Authors Keyi Tang (1), Kenneth Baillie (1), Jeffrey Schoenebeck (1) (2), Maciej Parys (1) (2), Nicholas Parkinson (1) (2)
Affiliations 1. Roslin Institute, University of Edinburgh, United Kingdom 2. Royal (Dick) School of Veterinary Studies, University of Edinburgh, United Kingdom
Presentation Type Talk
Abstract
Oral melanoma is one of the most common oral tumours in dogs. It is a highly aggressive tumor with high proliferation rate and frequent metasis to regional lymph nodes and the lungs. Currently there is a limited number of effective treatments for mucosal melanomas in canines, novel treatment approaches are urgently needed. In this study we are using a genome-wide approach to identify new genetic dependencies that could be used as therapeutic targets using CRISPR-based whole genome screening. We have created, first of its kind, canine CRISPR-Cas9 whole genome knockout library which was cloned into a LentiCrispr v2 vector. The library contains 119916 distinct single guide RNAs (sgRNA) targeting 20702 genes, with majority of genes targeted by six guides.

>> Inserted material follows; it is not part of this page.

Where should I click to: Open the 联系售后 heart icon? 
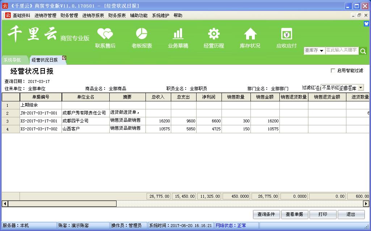105,34
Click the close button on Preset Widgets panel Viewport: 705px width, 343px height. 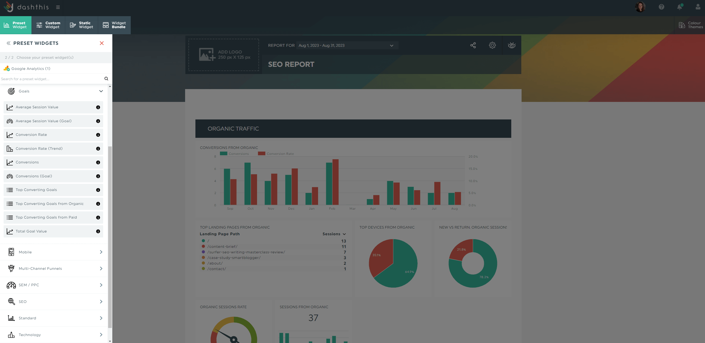pyautogui.click(x=102, y=43)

Five canine oral melanoma cell lines (CMGD2, CMGD5, CML10, Ivy and Harvey) and Canine Fibroblast as a negative control were used for screening. Melanoma cell lines were grown in both 2-dimention (2D) and 3-dimention (3D) for another comparison as CRISPR phenotypes in 3D may more accurately mimic in-vivo tumor environment. Cells were transfected, selected and expanded for 2 weeks to allow for phenotypic effect to get pronounced. DNA was extracted from the cells after transfection and after 2 weeks expansion. The DNA was subsequently used for sequencing library creation. Sequencing was performed using Illumina sequencing. Data obtained was analysed using MAGECK pipeline. We have identified five genes, RACK1, CDK4, CDK6, CRK, and MEK1, as potential molecular targets for further validation. We selected 2-3 targeted therapy drugs, to target pathways associated with the genes identified.